Traffic Pattern: The Spike
Ticketing traffic does not follow normal web patterns. It is dominated by extreme spikes at the moment tickets go on sale, followed by rapid decay.
This spike pattern drives every architectural decision. The virtual queue exists because of this spike. The in-memory inventory exists because the database cannot handle this spike. The Redis lock exists because traditional database locks cannot handle this spike. Every component is shaped by the fact that 90% of all traffic arrives in the first 60 seconds.
Failure Modes
Three failure scenarios require explicit handling:
- Lock expires before payment completes. The seat releases back to inventory and another user grabs it. The first user's payment must be refunded. The system needs a reconciliation process that detects "payment succeeded but seat was lost" and triggers automatic refunds.
- Payment service is down. The seat is locked but payment cannot be processed. The lock TTL acts as a safety valve. After 10 minutes, the seat returns to the pool. The user is told to retry.

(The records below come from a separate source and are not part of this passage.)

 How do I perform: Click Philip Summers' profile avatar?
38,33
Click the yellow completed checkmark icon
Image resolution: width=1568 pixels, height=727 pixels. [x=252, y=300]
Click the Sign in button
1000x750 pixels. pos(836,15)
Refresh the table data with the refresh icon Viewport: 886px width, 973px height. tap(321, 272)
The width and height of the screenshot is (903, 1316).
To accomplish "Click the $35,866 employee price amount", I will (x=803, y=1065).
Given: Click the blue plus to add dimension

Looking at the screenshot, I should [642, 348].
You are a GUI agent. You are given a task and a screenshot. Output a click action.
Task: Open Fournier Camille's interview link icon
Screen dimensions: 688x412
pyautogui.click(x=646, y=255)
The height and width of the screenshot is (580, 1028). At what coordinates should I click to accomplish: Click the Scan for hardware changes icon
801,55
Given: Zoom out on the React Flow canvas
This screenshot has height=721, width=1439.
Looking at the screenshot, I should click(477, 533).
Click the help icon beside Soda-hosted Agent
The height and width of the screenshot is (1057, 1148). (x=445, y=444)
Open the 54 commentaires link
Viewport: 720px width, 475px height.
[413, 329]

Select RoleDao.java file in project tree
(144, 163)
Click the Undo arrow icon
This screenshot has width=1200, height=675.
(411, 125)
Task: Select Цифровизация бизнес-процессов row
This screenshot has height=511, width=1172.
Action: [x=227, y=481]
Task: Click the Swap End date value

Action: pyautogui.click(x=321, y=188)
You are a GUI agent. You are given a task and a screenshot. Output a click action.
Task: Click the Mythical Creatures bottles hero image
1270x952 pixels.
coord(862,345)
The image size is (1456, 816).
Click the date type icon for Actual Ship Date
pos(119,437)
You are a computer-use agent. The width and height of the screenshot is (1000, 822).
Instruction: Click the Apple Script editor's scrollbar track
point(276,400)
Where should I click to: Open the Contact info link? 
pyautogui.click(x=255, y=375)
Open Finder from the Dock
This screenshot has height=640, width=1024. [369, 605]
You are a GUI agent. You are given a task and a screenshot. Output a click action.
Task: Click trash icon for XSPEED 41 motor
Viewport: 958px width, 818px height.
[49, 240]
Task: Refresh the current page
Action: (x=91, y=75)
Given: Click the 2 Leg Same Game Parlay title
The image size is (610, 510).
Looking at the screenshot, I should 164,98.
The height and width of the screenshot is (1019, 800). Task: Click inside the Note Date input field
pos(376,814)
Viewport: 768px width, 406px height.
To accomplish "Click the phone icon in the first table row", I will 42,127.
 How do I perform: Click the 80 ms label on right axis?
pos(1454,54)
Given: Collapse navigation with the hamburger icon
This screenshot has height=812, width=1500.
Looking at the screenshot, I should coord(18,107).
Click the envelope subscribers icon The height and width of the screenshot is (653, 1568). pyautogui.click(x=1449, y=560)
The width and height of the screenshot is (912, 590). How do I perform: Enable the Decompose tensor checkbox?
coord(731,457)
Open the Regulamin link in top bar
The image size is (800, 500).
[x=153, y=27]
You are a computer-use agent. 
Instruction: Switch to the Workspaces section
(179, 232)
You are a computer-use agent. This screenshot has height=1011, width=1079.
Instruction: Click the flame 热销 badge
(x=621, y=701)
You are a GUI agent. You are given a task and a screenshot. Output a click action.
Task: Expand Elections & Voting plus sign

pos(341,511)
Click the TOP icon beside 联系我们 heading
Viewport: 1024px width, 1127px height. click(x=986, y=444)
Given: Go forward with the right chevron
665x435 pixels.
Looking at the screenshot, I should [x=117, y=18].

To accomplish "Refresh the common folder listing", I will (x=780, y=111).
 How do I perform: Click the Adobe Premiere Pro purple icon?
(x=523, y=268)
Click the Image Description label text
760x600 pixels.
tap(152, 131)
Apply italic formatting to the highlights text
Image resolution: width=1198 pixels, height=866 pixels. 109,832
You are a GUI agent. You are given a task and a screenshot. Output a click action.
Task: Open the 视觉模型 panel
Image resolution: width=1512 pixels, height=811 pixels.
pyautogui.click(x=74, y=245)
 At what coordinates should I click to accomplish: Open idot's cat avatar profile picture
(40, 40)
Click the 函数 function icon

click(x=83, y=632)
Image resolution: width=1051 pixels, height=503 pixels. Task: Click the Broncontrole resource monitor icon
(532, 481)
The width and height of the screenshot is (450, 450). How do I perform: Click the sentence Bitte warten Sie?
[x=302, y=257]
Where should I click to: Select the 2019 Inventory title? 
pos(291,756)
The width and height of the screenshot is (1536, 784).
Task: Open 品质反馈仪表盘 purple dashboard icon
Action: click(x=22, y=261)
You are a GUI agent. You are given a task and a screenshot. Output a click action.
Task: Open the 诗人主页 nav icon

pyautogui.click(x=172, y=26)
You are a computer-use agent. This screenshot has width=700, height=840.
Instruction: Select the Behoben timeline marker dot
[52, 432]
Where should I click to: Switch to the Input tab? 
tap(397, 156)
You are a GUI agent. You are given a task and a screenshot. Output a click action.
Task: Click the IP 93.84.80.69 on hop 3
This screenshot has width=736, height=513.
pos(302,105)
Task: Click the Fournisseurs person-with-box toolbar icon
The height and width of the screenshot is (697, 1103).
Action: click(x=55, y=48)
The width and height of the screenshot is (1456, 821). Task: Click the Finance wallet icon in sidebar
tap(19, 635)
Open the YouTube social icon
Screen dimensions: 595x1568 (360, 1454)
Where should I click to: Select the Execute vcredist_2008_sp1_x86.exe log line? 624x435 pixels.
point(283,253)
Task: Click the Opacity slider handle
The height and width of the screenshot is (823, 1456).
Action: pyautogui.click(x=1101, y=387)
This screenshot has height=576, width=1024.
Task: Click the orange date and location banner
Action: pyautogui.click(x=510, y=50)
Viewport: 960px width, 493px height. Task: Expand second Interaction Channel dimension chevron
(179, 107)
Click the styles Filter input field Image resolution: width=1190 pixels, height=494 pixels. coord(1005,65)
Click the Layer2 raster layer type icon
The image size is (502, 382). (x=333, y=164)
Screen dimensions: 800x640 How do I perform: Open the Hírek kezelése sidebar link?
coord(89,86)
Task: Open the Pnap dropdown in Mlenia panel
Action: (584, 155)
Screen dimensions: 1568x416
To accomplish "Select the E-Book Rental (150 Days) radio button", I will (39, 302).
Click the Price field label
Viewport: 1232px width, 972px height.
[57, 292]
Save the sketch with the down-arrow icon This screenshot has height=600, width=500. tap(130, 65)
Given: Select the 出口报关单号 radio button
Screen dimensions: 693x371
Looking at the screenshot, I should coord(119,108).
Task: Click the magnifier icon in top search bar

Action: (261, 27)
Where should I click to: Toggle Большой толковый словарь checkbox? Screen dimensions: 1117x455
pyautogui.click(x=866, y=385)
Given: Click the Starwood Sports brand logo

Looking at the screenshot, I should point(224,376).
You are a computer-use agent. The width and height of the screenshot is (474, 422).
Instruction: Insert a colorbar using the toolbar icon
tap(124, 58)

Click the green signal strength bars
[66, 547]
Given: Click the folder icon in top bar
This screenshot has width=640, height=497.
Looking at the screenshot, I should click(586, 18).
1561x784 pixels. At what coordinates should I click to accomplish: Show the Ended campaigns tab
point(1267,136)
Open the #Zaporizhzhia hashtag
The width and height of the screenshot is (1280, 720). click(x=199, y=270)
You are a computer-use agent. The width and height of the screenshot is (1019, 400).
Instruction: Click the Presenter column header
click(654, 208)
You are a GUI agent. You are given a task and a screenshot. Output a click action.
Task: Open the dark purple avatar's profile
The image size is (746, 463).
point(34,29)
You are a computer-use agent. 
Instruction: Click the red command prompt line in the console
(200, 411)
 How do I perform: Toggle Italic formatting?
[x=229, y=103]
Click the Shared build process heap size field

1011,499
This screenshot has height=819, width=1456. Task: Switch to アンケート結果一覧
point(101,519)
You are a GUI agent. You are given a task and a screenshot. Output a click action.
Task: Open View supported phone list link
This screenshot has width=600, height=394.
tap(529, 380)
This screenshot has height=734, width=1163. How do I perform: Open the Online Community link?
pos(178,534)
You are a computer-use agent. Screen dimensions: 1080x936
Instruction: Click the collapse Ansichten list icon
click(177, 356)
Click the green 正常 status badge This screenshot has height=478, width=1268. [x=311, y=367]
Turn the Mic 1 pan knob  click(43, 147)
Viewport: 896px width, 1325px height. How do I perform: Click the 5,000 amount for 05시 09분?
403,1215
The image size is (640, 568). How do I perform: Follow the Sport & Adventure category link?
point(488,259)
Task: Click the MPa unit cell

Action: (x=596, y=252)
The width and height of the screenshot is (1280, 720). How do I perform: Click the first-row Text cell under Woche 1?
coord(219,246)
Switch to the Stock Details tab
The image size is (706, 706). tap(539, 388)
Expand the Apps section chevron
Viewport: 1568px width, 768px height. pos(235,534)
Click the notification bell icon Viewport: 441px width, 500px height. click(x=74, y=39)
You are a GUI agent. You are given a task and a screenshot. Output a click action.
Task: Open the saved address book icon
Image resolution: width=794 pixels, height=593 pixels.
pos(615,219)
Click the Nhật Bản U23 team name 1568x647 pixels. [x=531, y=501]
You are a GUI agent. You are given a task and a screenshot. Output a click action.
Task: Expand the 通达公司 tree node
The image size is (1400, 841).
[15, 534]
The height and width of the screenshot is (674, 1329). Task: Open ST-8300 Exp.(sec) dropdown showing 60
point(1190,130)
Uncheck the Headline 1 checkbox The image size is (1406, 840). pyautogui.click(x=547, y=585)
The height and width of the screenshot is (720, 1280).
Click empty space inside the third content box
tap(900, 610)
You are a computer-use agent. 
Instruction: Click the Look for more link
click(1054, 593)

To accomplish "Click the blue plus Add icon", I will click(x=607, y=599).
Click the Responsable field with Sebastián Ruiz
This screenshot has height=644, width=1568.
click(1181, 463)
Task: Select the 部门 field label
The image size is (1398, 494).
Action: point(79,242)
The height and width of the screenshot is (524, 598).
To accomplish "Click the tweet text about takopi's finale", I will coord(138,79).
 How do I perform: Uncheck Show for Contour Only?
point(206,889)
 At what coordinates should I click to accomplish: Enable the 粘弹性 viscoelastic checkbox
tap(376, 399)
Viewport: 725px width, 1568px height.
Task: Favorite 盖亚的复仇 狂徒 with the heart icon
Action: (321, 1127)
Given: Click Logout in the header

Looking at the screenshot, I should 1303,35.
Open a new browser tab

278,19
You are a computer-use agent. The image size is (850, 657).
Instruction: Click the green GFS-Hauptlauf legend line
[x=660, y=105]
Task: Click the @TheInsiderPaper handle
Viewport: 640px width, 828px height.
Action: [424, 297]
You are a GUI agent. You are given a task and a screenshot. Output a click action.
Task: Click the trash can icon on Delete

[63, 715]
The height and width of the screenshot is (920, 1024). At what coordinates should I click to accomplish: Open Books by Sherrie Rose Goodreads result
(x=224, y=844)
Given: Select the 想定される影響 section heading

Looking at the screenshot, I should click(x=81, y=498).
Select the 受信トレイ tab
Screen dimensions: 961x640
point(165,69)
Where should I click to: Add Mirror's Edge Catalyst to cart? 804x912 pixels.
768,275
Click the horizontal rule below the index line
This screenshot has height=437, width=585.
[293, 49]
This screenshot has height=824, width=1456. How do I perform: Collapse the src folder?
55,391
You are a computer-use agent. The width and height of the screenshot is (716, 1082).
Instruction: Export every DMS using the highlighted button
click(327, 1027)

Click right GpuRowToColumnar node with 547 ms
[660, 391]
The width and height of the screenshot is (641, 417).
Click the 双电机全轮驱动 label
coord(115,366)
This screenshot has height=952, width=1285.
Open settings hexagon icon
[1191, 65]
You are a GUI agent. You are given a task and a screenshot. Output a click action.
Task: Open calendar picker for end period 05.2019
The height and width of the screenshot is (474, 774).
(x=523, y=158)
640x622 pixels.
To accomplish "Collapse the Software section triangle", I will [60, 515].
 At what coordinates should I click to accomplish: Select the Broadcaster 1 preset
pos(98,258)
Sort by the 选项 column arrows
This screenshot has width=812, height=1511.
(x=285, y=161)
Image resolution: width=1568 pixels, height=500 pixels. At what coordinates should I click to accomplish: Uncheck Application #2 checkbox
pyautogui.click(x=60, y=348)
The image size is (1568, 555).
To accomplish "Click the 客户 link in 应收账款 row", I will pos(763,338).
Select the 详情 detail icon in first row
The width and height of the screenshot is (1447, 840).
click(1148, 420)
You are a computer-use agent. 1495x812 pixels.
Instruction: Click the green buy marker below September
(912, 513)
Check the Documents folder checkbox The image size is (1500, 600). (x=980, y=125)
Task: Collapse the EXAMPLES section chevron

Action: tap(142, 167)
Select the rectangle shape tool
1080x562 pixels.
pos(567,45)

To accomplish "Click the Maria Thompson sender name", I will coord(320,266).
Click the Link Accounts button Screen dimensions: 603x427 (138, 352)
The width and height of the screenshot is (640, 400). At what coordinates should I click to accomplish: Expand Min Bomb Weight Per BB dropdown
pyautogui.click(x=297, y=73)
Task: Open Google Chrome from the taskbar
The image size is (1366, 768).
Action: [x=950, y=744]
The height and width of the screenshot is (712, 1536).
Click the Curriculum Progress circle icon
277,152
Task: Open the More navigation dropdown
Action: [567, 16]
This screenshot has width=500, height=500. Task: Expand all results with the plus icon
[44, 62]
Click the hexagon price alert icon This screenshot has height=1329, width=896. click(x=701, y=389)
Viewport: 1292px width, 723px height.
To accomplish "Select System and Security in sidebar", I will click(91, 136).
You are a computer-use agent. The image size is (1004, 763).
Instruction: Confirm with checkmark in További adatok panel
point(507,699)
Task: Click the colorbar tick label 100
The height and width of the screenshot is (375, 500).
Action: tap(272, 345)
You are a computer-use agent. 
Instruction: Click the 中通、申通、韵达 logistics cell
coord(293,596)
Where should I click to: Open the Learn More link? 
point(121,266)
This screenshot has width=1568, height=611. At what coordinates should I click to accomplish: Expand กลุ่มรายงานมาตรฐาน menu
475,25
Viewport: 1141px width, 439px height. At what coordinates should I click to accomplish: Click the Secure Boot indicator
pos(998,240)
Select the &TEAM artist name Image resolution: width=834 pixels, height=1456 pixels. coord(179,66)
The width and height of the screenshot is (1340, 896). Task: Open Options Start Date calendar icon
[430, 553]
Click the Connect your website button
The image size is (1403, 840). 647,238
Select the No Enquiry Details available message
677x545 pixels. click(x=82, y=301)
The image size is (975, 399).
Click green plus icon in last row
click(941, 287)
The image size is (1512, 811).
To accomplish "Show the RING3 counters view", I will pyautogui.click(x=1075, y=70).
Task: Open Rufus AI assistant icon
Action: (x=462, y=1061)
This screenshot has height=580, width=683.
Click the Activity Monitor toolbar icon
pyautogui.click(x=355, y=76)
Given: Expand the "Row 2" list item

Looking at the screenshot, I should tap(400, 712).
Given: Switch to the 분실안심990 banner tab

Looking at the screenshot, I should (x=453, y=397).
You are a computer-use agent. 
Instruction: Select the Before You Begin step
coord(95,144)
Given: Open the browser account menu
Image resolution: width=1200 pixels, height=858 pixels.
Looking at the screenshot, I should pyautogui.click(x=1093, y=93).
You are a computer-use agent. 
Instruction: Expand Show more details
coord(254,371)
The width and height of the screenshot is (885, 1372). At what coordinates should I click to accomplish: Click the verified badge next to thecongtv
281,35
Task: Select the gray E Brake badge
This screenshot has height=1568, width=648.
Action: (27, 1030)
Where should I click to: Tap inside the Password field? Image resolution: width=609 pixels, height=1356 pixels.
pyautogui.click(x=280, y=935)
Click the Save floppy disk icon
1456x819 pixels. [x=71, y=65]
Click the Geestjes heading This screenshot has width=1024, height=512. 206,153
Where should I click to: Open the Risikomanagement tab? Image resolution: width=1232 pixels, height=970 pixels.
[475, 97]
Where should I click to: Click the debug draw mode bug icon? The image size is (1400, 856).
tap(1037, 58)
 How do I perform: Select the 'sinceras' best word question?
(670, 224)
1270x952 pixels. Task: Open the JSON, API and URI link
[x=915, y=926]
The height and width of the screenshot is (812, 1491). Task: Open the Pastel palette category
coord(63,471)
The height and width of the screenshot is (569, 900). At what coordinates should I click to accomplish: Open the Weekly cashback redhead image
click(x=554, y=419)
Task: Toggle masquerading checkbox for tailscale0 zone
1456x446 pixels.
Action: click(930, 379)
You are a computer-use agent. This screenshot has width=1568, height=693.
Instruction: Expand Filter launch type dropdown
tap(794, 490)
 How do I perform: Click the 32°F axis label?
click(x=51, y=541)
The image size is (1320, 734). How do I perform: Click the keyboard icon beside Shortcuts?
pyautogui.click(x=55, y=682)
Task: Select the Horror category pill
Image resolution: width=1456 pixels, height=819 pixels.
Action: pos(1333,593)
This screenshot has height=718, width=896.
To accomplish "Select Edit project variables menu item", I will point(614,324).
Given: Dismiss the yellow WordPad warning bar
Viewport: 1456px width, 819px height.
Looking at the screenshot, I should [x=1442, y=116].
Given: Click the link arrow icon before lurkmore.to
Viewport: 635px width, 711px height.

- Double submission. The user clicks "Pay" twice. The idempotency key prevents double charging, but the system must also prevent creating two booking records for the same seat.
Further Reading
- Design a Ticket Booking Site Like Ticketmaster (Hello Interview). Complete system design walkthrough with HLD and deep dives.
- Design Ticketmaster: A Comprehensive Guide (System Design School). Covers seat locking, queue architecture, and payment flow.
- Ticketmaster System Design: Step-by-Step Guide (System Design Handbook). Detailed treatment of distributed locking and inventory management.
- Ticketmaster's System Design (Educative Blog). Estimation, API design, and database schema for ticketing.
Assignment
A popular concert has 50,000 seats. 500,000 users hit the "Buy" button within the first second of tickets going on sale. Design the admission and booking flow.
- How do you prevent all 500K requests from reaching the booking API simultaneously? Describe the queue mechanism and batch sizing strategy.
- A user selects Section 103, Row F, Seat 12. Another user selects the same seat 200ms later. Walk through exactly what happens at the Redis lock level for both users.
- The first user's payment takes 8 minutes. The lock TTL is 10 minutes. What happens if payment takes 12 minutes instead? How does the system handle the resulting state?
- Why is optimistic locking a poor choice for flash sale seat reservation? What specific failure mode makes it unsuitable?